胃カメラをのんで

めずらしく、病院のお世話になったことを先日記しました。

事のはじまりは、村の集団健診。「精密検査を要します」という旨のお知らせをうけたことから。こういうことではよくない例に入りますが、この3年間ほど、忙しさを理由にして健診を受けておらず、今回久しぶりにすべての検診をうけたら「胃」の部門でこういうお知らせをうけることになったのです。

このおよそ20年来、病院とも、お薬とも、自分の体ということではほとんど縁がなかっただけに、胃がん検診での「要精密」の文字を前にして「んっ」と心は少々穏やかでなくなりました。

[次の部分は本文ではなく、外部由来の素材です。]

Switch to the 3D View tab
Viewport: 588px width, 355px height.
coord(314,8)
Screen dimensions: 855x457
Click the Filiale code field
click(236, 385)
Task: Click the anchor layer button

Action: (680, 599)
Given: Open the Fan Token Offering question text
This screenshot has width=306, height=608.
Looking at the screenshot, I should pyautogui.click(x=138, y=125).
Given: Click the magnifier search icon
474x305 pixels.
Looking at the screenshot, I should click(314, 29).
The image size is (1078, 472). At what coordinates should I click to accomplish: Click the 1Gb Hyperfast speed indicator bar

ただ、食欲も、胃も、その他五臓に係わるらしい内臓の調子は万全ということを自己診断ではよくわかりますので、カメラをのめばすぐに「異常なし」はわかるだろうと「わ(自分)の体は、わ、で、わがる」と素人確信はしていました。確信はしていましたが、結果が出るまでの間はどうも何をしていても胃のことが気になるもの。こんな心のうごきはもちろんはじめてのことです。

この日の病院、同じ日に、同じように内視鏡検査を受ける方は、胃や大腸などの別はあるものの、その人数の多いことにびっくり。私のように集団健診などで「仮判定」された方々が多いのでしょう。それにしても、こちらが受けたのは胃がんの検診ですが、大腸がんの内視鏡検査を受ける方が多いのは私の思案を越えていました。

むかしから「腹のうちはわからぬ」「腹がたつ」「腸(はらわた)が煮えくりかえる」「腹ぐろい」「腹にすえかねる」「腹がすわる」「腹を探る」と、辞書をながめてもまだまだなんと多い「腹」言葉。人の心の動きを伝えることばを臓器であらわすなら、普通なら心の臓で「胸」をあて、「胸」に連なる言葉もこれまた多いのですが、「腹」言葉は「胸」言葉よりもどちらかというと生々しい感、直接さをもちます。

よくよく思案したらなるほどと思いました。この「腹」は、単に消化器だけでなく五臓六腑全体をさす言葉で、それに、心が病めばそれが胃潰瘍や十二指腸潰瘍など消化器官の病につながるということもあるのです。私は今回、食道、胃、十二指腸までの腹のうちをお医者さんとカメラ様に全部みてもらい、自分でも写真をながめましたが、荒れは少々あるものの見たところはまずまずのすっきりさでした。もちろんガンの兆候は微塵もなしです。

ほんとうは1年に一度、くっきりとした「腹のうち」をみてもらえば「さあ、オレの腹のうちはこんなにきれいだぞ」と言えるでしょうが、カメラ呑みはなかなか、へずねぇ(苦しい)です。20年ほど前にのんだ時とあのときの苦しさはほとんど変わらず。カメラ機器そのものはそんなに進化していないのかとふしぎに思いました。20年も経つのにです。ただし鼻から挿入という進化はあるようで、これはまこと「へずなぐ」ないのでしょうか。